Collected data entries

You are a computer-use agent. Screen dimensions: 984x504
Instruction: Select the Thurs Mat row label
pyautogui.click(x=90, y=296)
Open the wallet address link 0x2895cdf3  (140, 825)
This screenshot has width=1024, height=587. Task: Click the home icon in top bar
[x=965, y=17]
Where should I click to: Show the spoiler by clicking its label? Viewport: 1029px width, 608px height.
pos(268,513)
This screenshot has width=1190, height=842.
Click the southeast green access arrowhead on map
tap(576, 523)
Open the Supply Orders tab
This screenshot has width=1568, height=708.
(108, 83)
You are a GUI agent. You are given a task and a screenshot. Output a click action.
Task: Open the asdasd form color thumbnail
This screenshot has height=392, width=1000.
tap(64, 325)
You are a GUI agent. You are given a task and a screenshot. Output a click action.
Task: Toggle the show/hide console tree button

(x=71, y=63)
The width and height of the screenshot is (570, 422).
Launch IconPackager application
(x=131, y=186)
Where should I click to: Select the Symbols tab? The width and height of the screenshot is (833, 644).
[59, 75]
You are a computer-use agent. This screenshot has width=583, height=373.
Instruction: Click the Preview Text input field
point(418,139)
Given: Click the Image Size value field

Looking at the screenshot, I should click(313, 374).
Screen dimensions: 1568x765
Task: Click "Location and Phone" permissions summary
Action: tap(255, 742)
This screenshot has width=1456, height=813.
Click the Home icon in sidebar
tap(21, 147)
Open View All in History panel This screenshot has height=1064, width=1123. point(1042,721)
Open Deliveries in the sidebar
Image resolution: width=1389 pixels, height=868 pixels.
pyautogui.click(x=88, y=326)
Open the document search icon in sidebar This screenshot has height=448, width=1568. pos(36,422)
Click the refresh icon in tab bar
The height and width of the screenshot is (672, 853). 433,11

> [WHAT IS NEEDED]: Every entry should be restated word for word.

> [ANSWER SPACE]:
You are a computer-use agent. Screen dimensions: 984x504
Instruction: Select the Thurs Mat row label
pyautogui.click(x=90, y=296)
Open the wallet address link 0x2895cdf3  (140, 825)
This screenshot has width=1024, height=587. Task: Click the home icon in top bar
[x=965, y=17]
Where should I click to: Show the spoiler by clicking its label? Viewport: 1029px width, 608px height.
pos(268,513)
This screenshot has width=1190, height=842.
Click the southeast green access arrowhead on map
tap(576, 523)
Open the Supply Orders tab
This screenshot has width=1568, height=708.
(108, 83)
You are a GUI agent. You are given a task and a screenshot. Output a click action.
Task: Open the asdasd form color thumbnail
This screenshot has height=392, width=1000.
tap(64, 325)
You are a GUI agent. You are given a task and a screenshot. Output a click action.
Task: Toggle the show/hide console tree button

(x=71, y=63)
The width and height of the screenshot is (570, 422).
Launch IconPackager application
(x=131, y=186)
Where should I click to: Select the Symbols tab? The width and height of the screenshot is (833, 644).
[59, 75]
You are a computer-use agent. This screenshot has width=583, height=373.
Instruction: Click the Preview Text input field
point(418,139)
Given: Click the Image Size value field

Looking at the screenshot, I should click(313, 374).
Screen dimensions: 1568x765
Task: Click "Location and Phone" permissions summary
Action: tap(255, 742)
This screenshot has width=1456, height=813.
Click the Home icon in sidebar
tap(21, 147)
Open View All in History panel This screenshot has height=1064, width=1123. point(1042,721)
Open Deliveries in the sidebar
Image resolution: width=1389 pixels, height=868 pixels.
pyautogui.click(x=88, y=326)
Open the document search icon in sidebar This screenshot has height=448, width=1568. pos(36,422)
Click the refresh icon in tab bar
The height and width of the screenshot is (672, 853). 433,11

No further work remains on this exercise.